This is probably out of date. This does not mention the session database (which is now in postgres, not zodb AFAIK), and the pagetests are obsolete too. -- DavidAllouche 2007-11-14 16:57:10
Authentication in Launchpad
For most uses, Launchpad uses cookie authentication.
The cookie authentication details are stored client-side in a cookie. The cookie contains a cryptographically something token.
The token is matched up to data inside an in-memory ZODB on the server.
Launchpad also supports http basic authentication. This is what we use in page tests, as the authentication can be given one request at a time.

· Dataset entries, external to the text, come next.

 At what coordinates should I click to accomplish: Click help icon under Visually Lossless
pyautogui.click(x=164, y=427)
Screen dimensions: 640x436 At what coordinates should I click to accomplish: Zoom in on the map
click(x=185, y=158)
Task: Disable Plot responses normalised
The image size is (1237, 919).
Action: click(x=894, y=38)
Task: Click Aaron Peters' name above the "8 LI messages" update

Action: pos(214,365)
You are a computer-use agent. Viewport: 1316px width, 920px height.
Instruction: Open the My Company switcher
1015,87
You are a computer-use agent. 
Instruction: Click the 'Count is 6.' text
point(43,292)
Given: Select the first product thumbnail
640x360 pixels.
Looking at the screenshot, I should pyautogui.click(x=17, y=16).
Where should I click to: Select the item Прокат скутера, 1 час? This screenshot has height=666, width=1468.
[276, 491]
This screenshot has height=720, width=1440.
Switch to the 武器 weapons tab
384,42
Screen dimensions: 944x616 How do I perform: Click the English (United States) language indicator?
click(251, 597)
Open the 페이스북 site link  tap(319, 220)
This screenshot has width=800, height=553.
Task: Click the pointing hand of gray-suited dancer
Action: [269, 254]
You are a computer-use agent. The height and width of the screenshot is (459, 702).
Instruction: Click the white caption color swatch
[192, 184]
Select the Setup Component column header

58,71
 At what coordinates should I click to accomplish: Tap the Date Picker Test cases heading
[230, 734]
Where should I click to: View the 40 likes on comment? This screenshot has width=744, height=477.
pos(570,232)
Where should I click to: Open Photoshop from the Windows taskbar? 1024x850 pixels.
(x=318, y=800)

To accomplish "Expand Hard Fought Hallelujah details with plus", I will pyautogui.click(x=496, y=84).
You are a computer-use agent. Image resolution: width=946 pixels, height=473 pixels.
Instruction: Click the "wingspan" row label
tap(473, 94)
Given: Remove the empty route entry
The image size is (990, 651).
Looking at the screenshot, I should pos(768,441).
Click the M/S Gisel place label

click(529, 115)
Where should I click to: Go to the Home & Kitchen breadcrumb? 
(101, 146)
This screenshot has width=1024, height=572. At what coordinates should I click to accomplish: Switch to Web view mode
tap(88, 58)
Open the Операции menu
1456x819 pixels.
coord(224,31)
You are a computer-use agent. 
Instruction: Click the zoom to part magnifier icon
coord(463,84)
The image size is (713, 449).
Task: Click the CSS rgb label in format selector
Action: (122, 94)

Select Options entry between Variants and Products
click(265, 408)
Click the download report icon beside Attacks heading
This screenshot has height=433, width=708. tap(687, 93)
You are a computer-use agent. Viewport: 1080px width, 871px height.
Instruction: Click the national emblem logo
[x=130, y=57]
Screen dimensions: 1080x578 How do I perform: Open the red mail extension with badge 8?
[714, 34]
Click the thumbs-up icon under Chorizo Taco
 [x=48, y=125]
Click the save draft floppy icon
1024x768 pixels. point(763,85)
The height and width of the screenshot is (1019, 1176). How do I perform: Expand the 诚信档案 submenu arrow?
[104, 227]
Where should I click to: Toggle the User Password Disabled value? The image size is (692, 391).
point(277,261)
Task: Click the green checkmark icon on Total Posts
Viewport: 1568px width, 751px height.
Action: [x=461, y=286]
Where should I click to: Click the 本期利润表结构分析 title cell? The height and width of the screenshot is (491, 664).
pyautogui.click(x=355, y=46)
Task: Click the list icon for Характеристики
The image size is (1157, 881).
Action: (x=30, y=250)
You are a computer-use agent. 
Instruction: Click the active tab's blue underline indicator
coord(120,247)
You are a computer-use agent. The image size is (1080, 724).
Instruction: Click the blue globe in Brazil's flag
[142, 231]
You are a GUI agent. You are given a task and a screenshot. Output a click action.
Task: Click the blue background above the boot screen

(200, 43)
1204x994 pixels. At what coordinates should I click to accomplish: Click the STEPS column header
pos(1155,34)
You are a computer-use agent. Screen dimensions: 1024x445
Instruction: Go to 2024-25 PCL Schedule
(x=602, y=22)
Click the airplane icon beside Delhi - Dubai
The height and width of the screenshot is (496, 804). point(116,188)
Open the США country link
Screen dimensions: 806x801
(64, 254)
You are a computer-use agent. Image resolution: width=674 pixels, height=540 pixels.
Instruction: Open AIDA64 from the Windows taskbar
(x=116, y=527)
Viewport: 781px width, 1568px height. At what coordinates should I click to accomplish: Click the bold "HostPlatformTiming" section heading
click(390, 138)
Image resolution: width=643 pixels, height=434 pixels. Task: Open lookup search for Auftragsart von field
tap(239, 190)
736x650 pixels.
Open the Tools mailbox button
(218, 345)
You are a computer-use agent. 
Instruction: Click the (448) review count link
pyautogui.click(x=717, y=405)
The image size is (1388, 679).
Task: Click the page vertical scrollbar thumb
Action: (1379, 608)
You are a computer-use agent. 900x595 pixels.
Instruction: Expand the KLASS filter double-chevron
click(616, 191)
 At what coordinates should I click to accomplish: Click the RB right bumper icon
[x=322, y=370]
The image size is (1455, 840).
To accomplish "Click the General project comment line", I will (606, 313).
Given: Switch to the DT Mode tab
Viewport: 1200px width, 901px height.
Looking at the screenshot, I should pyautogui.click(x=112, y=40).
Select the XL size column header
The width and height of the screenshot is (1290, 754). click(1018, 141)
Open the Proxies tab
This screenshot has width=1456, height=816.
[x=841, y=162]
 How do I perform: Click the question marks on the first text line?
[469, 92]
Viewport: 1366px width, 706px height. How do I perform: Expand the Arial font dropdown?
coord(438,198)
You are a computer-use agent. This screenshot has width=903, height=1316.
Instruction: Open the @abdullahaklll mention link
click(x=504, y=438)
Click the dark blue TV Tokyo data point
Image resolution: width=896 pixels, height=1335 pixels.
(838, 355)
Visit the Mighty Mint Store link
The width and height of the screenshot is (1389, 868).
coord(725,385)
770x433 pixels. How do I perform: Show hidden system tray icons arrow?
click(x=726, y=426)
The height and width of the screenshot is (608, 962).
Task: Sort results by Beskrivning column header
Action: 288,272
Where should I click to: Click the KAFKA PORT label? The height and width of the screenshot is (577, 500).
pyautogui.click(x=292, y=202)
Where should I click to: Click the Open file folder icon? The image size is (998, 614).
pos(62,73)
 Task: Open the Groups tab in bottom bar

The +login page is in the file templates/launchpad-login.pt. It is registered as a view on the RootObject, and uses the helper class canonical.launchpad.webapp.login.LoginOrRegister.
The page offers the user the ability to log in, to go to the pages to reset a forgotten password, or to register with the system as a new user.
The /+login page at the root tells you that you have successfully logged in, when you have done so. All other +login pages immediately redirectly you to the URL with "/+login" removed when you successfully log in.
You can add /+login to the end of any URL in the system. Doing so makes the object publisher skip all of the normal traversal mechanisms, including setting new layers, to show the login page. However, virtual hosting works as usual.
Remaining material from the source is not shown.